### MATERIAL FOR THIS TASK
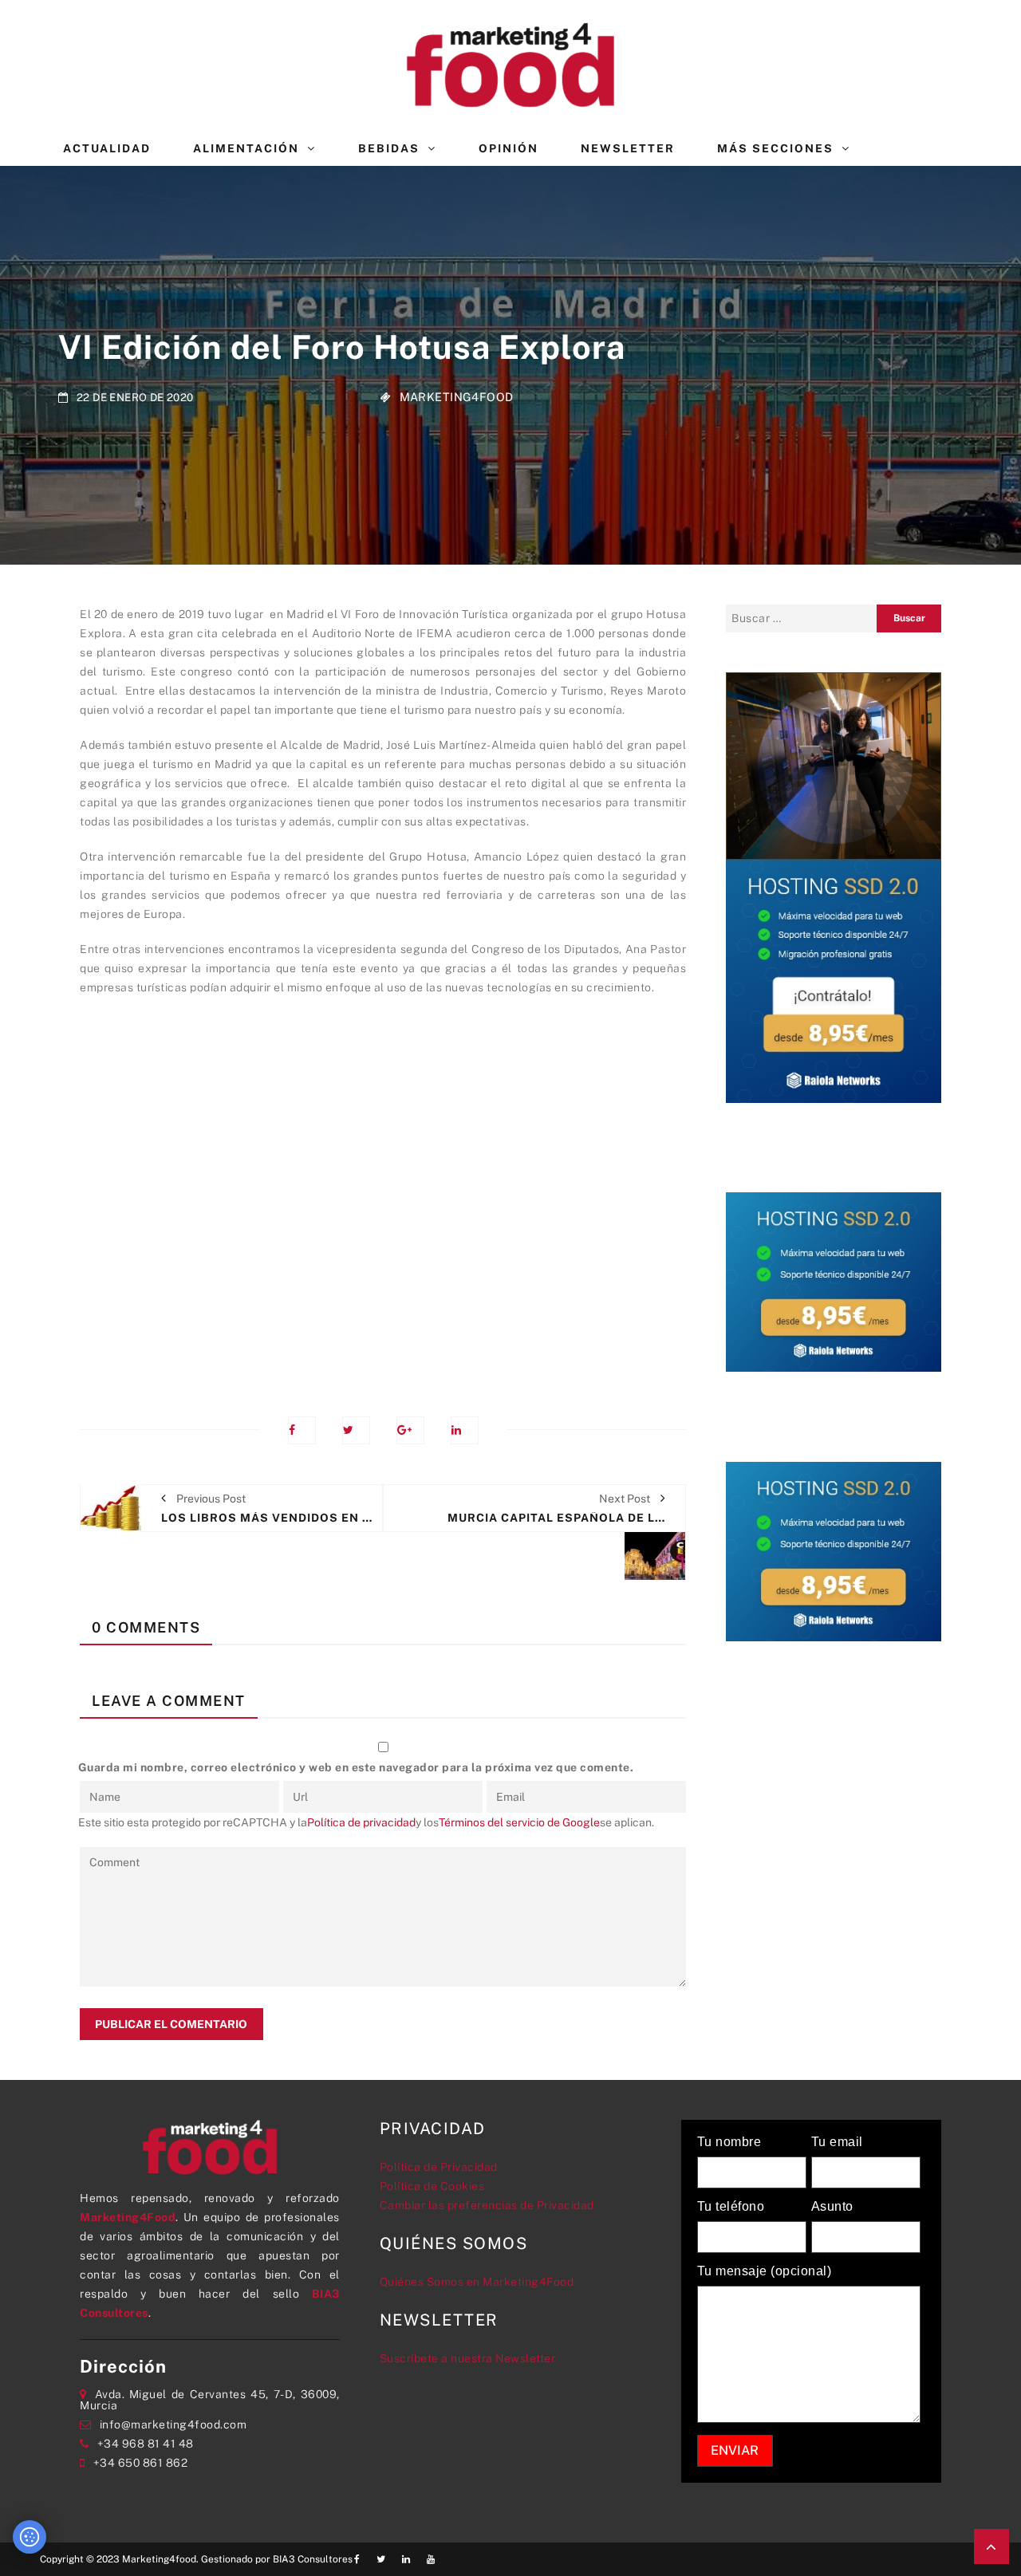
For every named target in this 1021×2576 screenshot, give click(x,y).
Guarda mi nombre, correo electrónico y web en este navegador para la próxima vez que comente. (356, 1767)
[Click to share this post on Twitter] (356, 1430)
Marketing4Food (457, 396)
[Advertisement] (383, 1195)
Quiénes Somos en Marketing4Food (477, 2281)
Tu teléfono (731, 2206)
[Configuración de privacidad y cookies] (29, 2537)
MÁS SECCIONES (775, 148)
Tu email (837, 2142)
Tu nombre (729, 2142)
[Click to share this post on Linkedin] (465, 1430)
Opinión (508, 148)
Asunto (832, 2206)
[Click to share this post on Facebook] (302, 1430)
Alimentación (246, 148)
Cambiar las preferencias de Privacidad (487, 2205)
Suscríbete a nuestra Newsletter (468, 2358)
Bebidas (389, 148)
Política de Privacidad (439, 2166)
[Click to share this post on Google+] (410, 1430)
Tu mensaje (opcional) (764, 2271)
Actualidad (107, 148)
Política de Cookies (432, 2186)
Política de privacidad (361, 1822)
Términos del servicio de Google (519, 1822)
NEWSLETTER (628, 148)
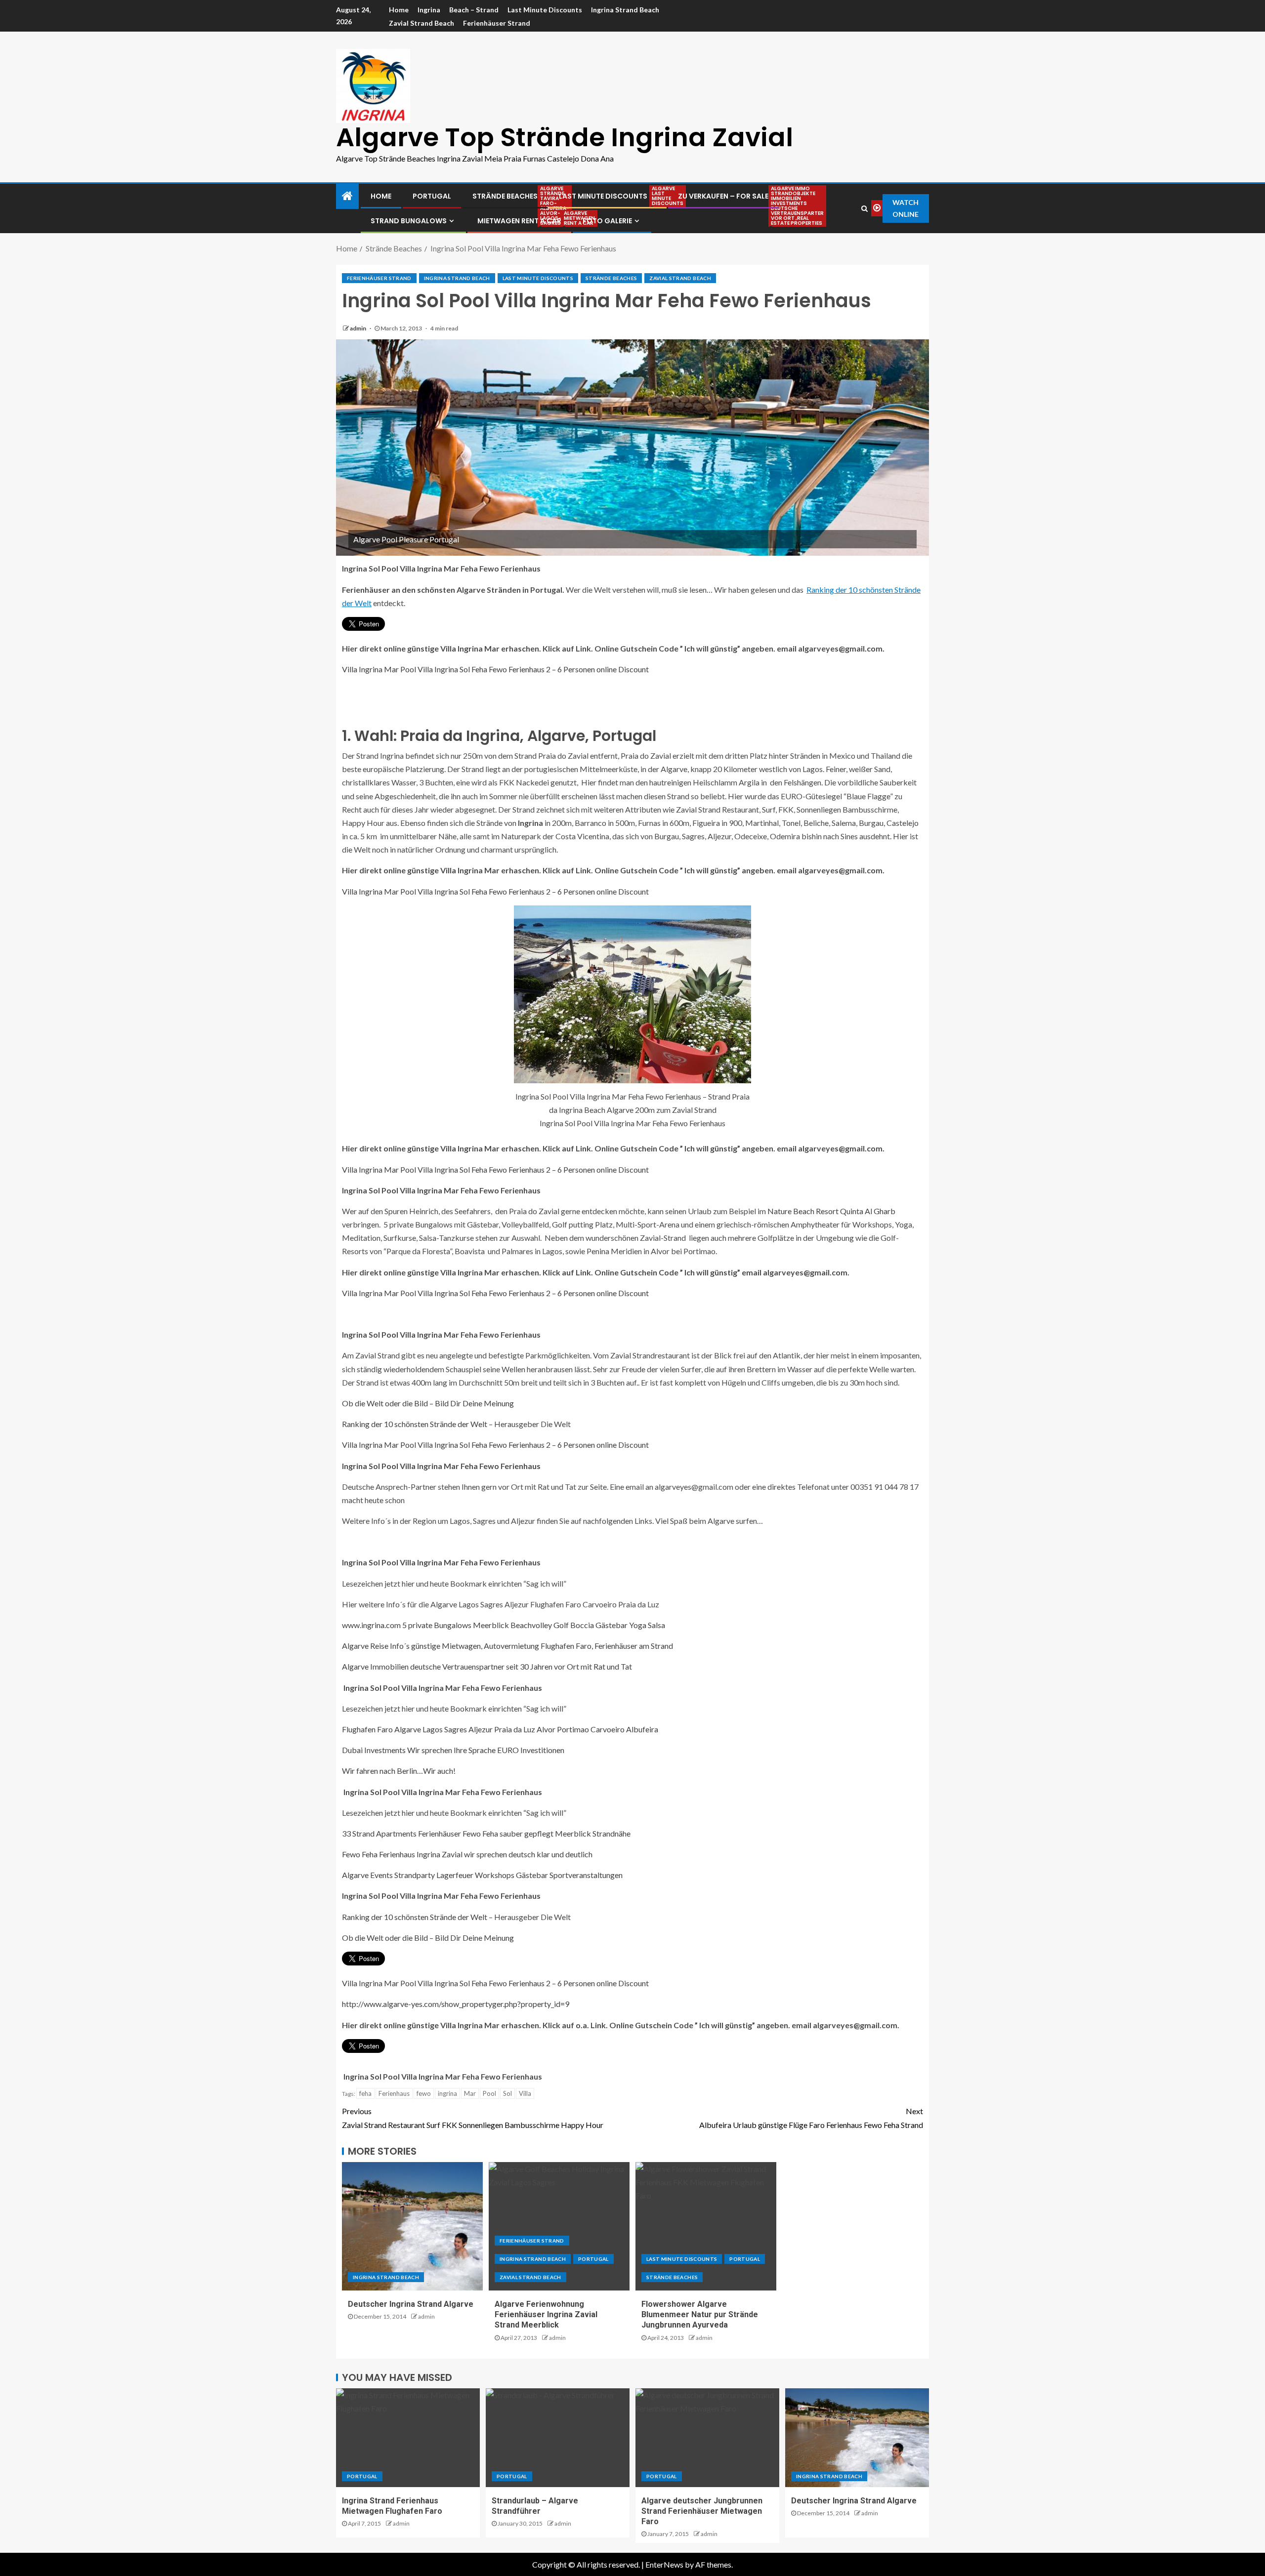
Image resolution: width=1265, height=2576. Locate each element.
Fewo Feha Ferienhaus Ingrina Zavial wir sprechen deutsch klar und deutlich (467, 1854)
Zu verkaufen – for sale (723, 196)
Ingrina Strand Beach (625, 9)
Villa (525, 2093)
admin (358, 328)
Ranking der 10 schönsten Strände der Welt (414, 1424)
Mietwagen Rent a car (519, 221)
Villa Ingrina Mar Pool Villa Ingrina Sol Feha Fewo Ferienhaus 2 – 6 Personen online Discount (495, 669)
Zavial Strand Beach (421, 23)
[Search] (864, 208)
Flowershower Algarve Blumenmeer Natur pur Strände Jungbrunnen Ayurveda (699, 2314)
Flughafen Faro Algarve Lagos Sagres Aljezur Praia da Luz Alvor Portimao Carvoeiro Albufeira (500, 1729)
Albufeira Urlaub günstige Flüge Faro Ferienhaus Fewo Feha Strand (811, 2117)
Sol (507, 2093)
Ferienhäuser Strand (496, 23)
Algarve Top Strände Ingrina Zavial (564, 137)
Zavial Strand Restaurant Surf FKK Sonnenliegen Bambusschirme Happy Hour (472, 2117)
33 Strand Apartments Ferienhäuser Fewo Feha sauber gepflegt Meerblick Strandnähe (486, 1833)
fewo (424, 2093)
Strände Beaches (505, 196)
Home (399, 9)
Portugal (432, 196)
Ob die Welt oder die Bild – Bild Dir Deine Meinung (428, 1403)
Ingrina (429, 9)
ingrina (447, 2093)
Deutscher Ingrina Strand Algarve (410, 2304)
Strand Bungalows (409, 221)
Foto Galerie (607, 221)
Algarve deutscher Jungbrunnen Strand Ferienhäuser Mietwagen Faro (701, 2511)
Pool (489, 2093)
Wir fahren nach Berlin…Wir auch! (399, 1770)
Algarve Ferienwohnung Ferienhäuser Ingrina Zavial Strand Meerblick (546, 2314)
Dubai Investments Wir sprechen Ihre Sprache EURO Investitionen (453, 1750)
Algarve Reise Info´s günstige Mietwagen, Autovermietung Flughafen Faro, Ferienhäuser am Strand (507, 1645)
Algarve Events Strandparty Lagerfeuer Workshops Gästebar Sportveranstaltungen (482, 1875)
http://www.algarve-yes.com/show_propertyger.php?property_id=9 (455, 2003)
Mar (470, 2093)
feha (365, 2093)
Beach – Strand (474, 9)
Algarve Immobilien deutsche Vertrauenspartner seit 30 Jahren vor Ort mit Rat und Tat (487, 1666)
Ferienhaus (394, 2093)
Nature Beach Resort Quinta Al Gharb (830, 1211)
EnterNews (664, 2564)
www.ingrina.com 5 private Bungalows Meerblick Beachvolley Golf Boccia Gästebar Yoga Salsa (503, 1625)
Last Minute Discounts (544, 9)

### EXERCISE
What belongs in the answer is each line above from the line with "[Click to share this post on Facebook]" to the line with "Algarve Ferienwohnung Ferienhäuser", inclusive, reproduced exactly and free of pictures.

### EXERCISE SOLUTION
[Click to share this post on Facebook] (302, 1430)
Alimentación (246, 148)
Cambiar las preferencias de Privacidad (487, 2205)
Suscríbete a nuestra Newsletter (468, 2358)
Bebidas (389, 148)
Política de Privacidad (439, 2166)
[Click to share this post on Google+] (410, 1430)
Tu mensaje (opcional) (764, 2271)
Actualidad (107, 148)
Política de Cookies (432, 2186)
Política de privacidad (361, 1822)
Términos del servicio de Google (519, 1822)
NEWSLETTER (628, 148)
Image resolution: width=1265, height=2576. Locate each element.
Fewo Feha Ferienhaus Ingrina Zavial wir sprechen deutsch klar und deutlich (467, 1854)
Zu verkaufen – for sale (723, 196)
Ingrina Strand Beach (625, 9)
Villa (525, 2093)
admin (358, 328)
Ranking der 10 schönsten Strände der Welt (414, 1424)
Mietwagen Rent a car (519, 221)
Villa Ingrina Mar Pool Villa Ingrina Sol Feha Fewo Ferienhaus 2 – 6 Personen online Discount (495, 669)
Zavial Strand Beach (421, 23)
[Search] (864, 208)
Flowershower Algarve Blumenmeer Natur pur Strände Jungbrunnen Ayurveda (699, 2314)
Flughafen Faro Algarve Lagos Sagres Aljezur Praia da Luz Alvor Portimao Carvoeiro Albufeira (500, 1729)
Albufeira Urlaub günstige Flüge Faro Ferienhaus Fewo Feha Strand (811, 2117)
Sol (507, 2093)
Ferienhäuser Strand (496, 23)
Algarve Top Strände Ingrina Zavial (564, 137)
Zavial Strand Restaurant Surf FKK Sonnenliegen Bambusschirme Happy Hour (472, 2117)
33 Strand Apartments Ferienhäuser Fewo Feha sauber gepflegt Meerblick Strandnähe (486, 1833)
fewo (424, 2093)
Strände Beaches (505, 196)
Home (399, 9)
Portugal (432, 196)
Ob die Welt oder die Bild – Bild Dir Deine Meinung (428, 1403)
Ingrina (429, 9)
ingrina (447, 2093)
Deutscher Ingrina Strand Algarve (410, 2304)
Strand Bungalows (409, 221)
Foto Galerie (607, 221)
Algarve deutscher Jungbrunnen Strand Ferienhäuser Mietwagen Faro (701, 2511)
Pool (489, 2093)
Wir fahren nach Berlin…Wir auch! (399, 1770)
Algarve Ferienwohnung Ferienhäuser Ingrina Zavial Strand Meerblick (546, 2314)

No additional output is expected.